Perhaps more than any other professional sports league in the U.S., the NBA has constantly struggled with the fact that it is a league run by its best players. Sure, the NBA may be driven on the horse power of 30 teams, but it gets its fuel from an elite few who sell the most jerseys and put fans in the seats night after night. The corporate merger of LeBron James, Dwayne Wade, and Chris Bosh in Miami, or the team-hopping machinations of Dwight Howard are just a couple of examples of how the game’s elite dictate the narrative in the NBA. By trying to put the “All” in these All Star events, the NBA clumsily sought to dispel this notion.

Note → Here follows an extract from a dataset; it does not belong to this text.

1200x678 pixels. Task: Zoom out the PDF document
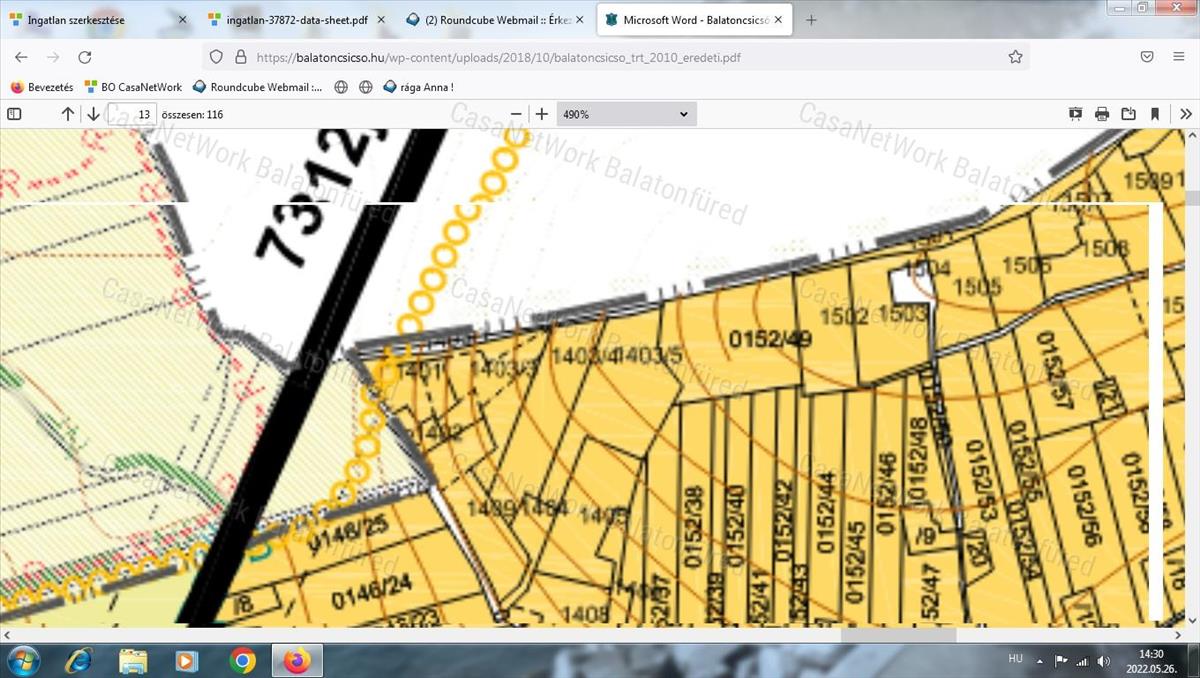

There was only one problem with this approach: the All Star events, particularly the dunk contest, by their very nature, are supposed to celebrate individual talent, athleticism, and creativity. Sure, basketball is a wonderful team sport, but one of the reasons so many of us love the NBA is because it consistently provides us with moments of individual brilliance, performed by phenomenal athletes and practitioners of the game. By suppressing the individual in favor of the collective in the dunk contest (an Ayn Rand sports nightmare if there ever were one), the only thing the NBA succeeded in doing was remind viewers how much they miss the game’s elite dunkers participating in this event. Furthermore, by focusing on the “team,” the NBA also deprives some of its lesser known, but promising young stars (e.g., Ben McLemore) the opportunity to shine in the national spotlight, which could, in turn, bring more attention to some of the league’s smaller market teams (e.g., Sacramento).
The NBA needs to fix the All Star events, that much can be agreed upon. I would argue that this should be accomplished by adding incentives, like cash rewards to the best passer, shooter, and dunker. Another method might be to add challenges. Let players choose who they want to see compete against each other by issuing challenges via Twitter and other social media outlets. Players might be less apt to balk from an All Star challenge if pride were on the line. (While I’m asking for things that I’ll never get, I’d also like to see a one-v-one street ball competition.) But as we learned last Saturday night, trying to fix the All Star events by shoehorning in a narrative about team over individual talent just doesn’t fly. When it comes to showcasing the game at its highest levels, it’s better to just stand back and let the NBA’s best soar all by themselves.